▸ **Required action**:
Through the last line of the entries, please copy every line exactly, starting with the one that contains "Instruction: Open the Добавить... dialog".
::: Source records
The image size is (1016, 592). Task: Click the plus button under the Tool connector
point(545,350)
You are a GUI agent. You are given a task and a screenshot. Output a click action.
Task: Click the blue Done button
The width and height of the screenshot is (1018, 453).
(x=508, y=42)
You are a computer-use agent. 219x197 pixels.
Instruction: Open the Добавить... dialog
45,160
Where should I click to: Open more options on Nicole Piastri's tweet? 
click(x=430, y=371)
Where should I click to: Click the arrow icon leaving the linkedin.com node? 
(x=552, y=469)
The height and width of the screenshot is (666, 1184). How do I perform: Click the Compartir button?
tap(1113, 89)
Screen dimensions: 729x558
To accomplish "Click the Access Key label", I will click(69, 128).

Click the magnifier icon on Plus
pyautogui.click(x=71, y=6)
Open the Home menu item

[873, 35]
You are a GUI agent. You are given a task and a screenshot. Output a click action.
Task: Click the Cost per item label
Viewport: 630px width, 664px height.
::::::
▸ **Answer to this task**:
Instruction: Open the Добавить... dialog
45,160
Where should I click to: Open more options on Nicole Piastri's tweet? 
click(x=430, y=371)
Where should I click to: Click the arrow icon leaving the linkedin.com node? 
(x=552, y=469)
The height and width of the screenshot is (666, 1184). How do I perform: Click the Compartir button?
tap(1113, 89)
Screen dimensions: 729x558
To accomplish "Click the Access Key label", I will click(69, 128).

Click the magnifier icon on Plus
pyautogui.click(x=71, y=6)
Open the Home menu item

[873, 35]
You are a GUI agent. You are given a task and a screenshot. Output a click action.
Task: Click the Cost per item label
Viewport: 630px width, 664px height.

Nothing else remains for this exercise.